Apakah Elyana akan bertahan dengan pernikahan ini atas nama cinta, sementara Excel mencintai perempuan lain?
Yuk kepoin kisahnya di sini, dalam judul "Ya, Aku Akan Pergi Mas Kapten"
WA 089520229628
FB Nasir Tupar
Karya ini diterbitkan atas izin NovelToon Hasna_Ramarta, isi konten hanyalah pandangan pribadi pembuatnya, tidak mewakili NovelToon sendiri
Bab 9 Elyana Mulai Mendiamkan Excel
Tepat kumandang adzan subuh, Elyana terbangun. Semalam setelah ia tersadar dari pingsan, ia sempat termenung dan meratapi kembali yang sudah terjadi, Elyana baru bisa tertidur jam satu dini hari.
Elyana tidak tahu apakah Nada mencarinya atau tidak, biasanya sekitar jam dua, Nada suka terbangun meminta susu. Tapi malam ini tidak. Entah Excel yang membuatkan atau gimana.
Perlahan Elyana bangkit, akan tetapi kepalanya sungguh terasa berat. Mungkin efek semalaman menangis dan marah menumpahkan perasaan kecewanya terhadap Excel. Kini kepala Elyana terasa sangat berat. Akan tetapi ia tetap harus bangkit dan ke kamar mandi untuk membersihkan diri.
Elyana bersimpuh di atas sajadah di penghujung sholatnya. Ia kembali menumpahkan perasaan kecewanya di sana. Berusaha berkomunikasi dengan sang Khalik kenapa ini terjadi, serta meminta diberi kekuatan untuk menghadapi semua ini.
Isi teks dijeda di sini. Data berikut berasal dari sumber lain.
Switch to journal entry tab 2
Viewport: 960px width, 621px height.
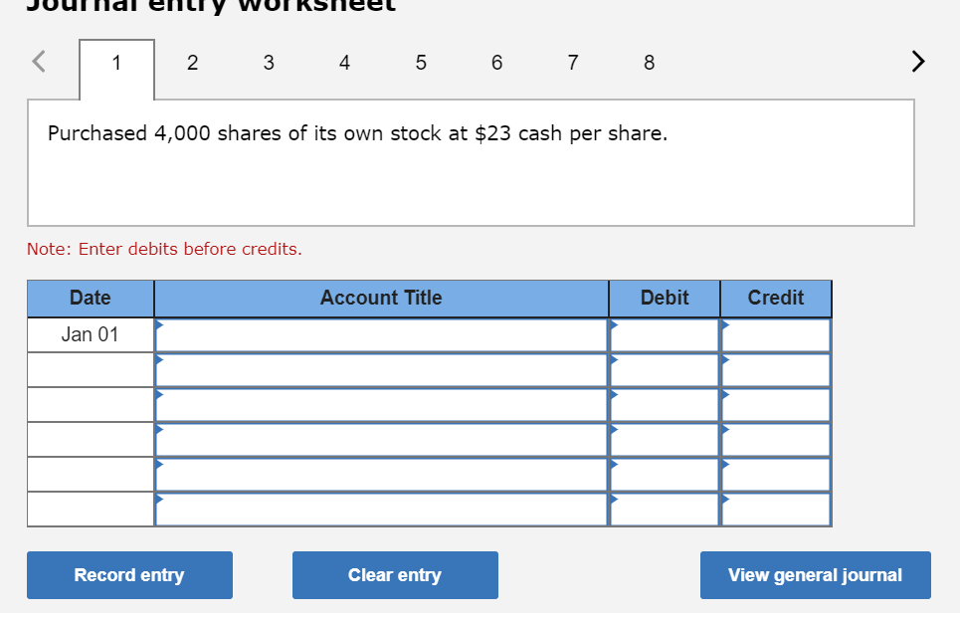192,62
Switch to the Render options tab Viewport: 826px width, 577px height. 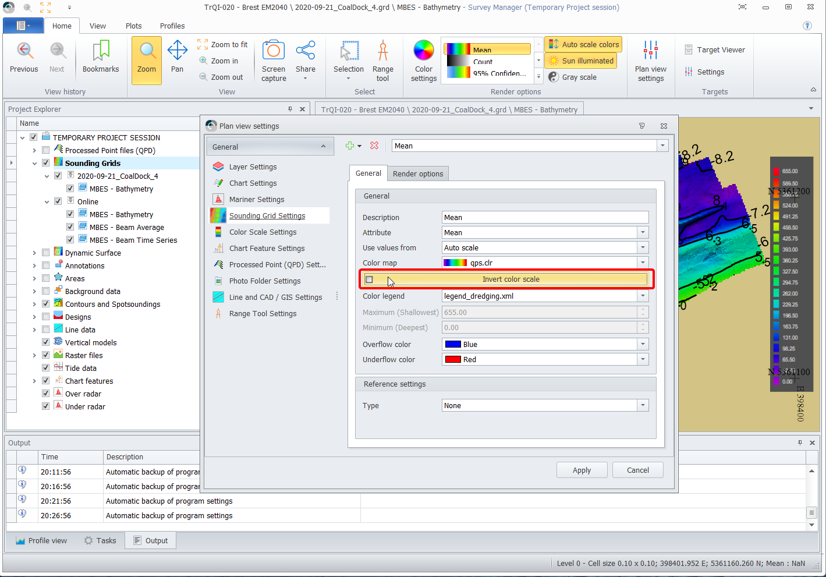point(417,174)
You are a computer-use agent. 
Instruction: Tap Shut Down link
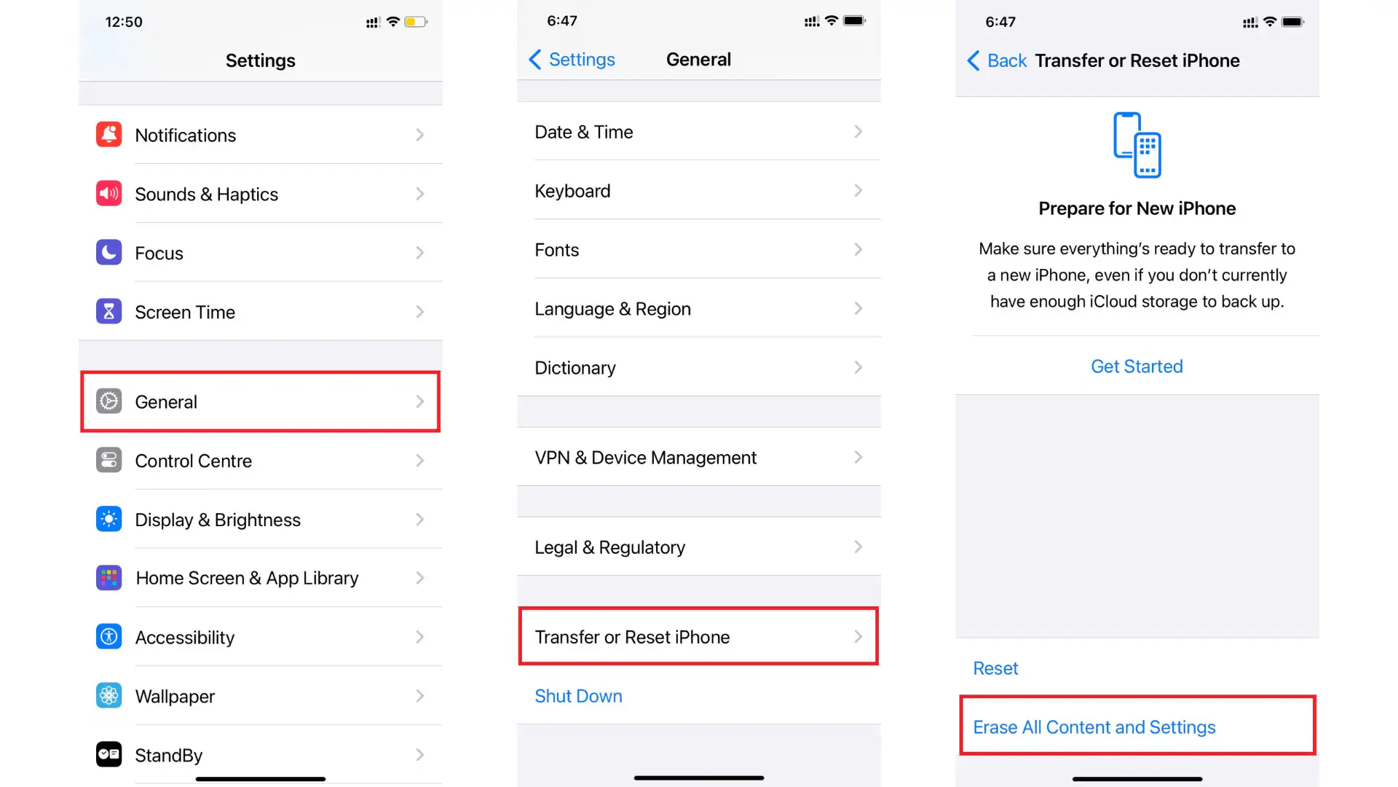click(x=578, y=697)
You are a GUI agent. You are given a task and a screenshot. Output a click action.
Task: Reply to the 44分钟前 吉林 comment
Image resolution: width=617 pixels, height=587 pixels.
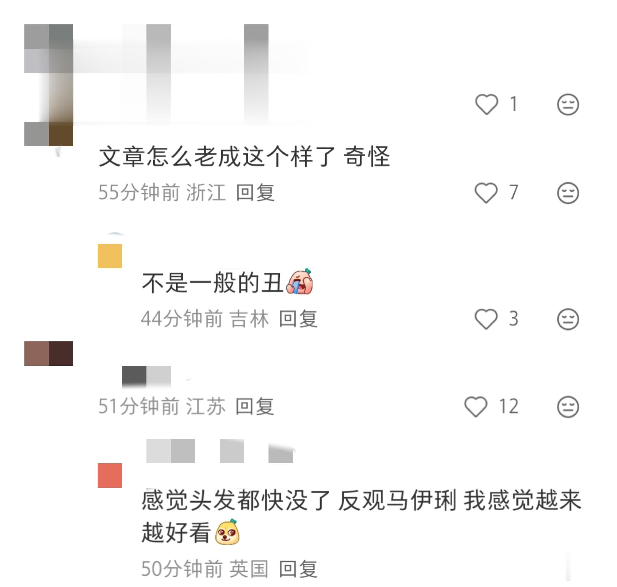pos(298,319)
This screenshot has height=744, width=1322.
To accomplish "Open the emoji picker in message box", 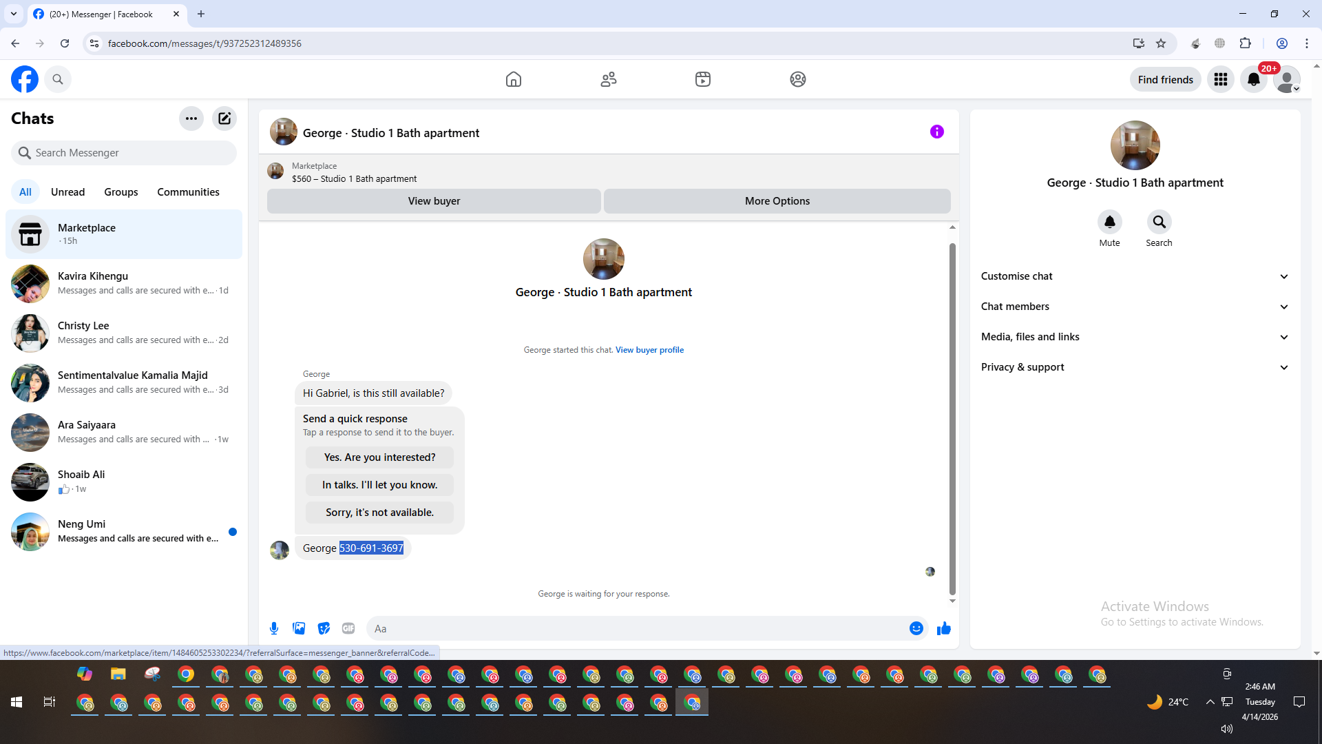I will click(916, 628).
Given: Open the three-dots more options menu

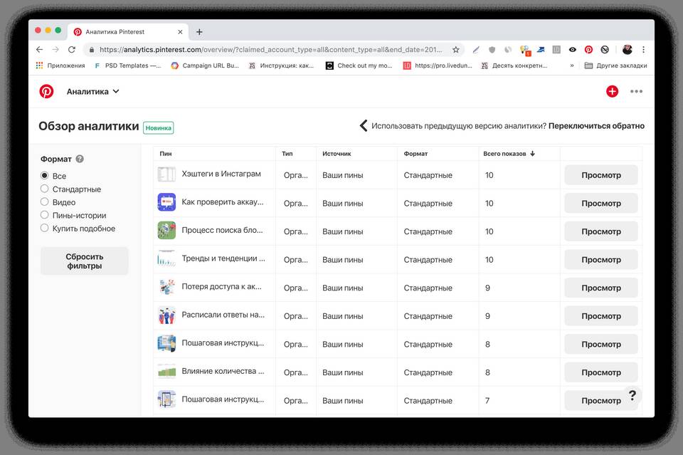Looking at the screenshot, I should pyautogui.click(x=636, y=91).
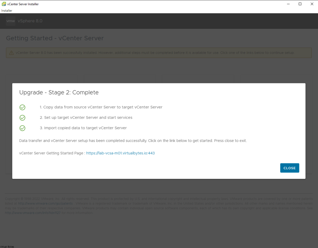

Bagaimana pun juga rasa sakit ini begitu perih meskipun tidak berdarah. Elyana bukan bermaksud cengeng atau meratapi cinta. Mungkin ini adalah puncak dari segala perasaan yang selama ini dia pendam, sejak pertama kali mengarungi bahtera rumah tangga bersama Excel.
Elyana selalu berusaha dan menganggap sikap datar Excel adalah biasa dan setelan awal. Semua diperkuat oleh Yeri, kalau sikap datar Excel adalah hal biasa, biasa dilakukan laki-laki yang dijodohkan. Kalau dia tidak mencintai, tidak mungkin meminta haknya sampai Nada harus lahir ke dunia.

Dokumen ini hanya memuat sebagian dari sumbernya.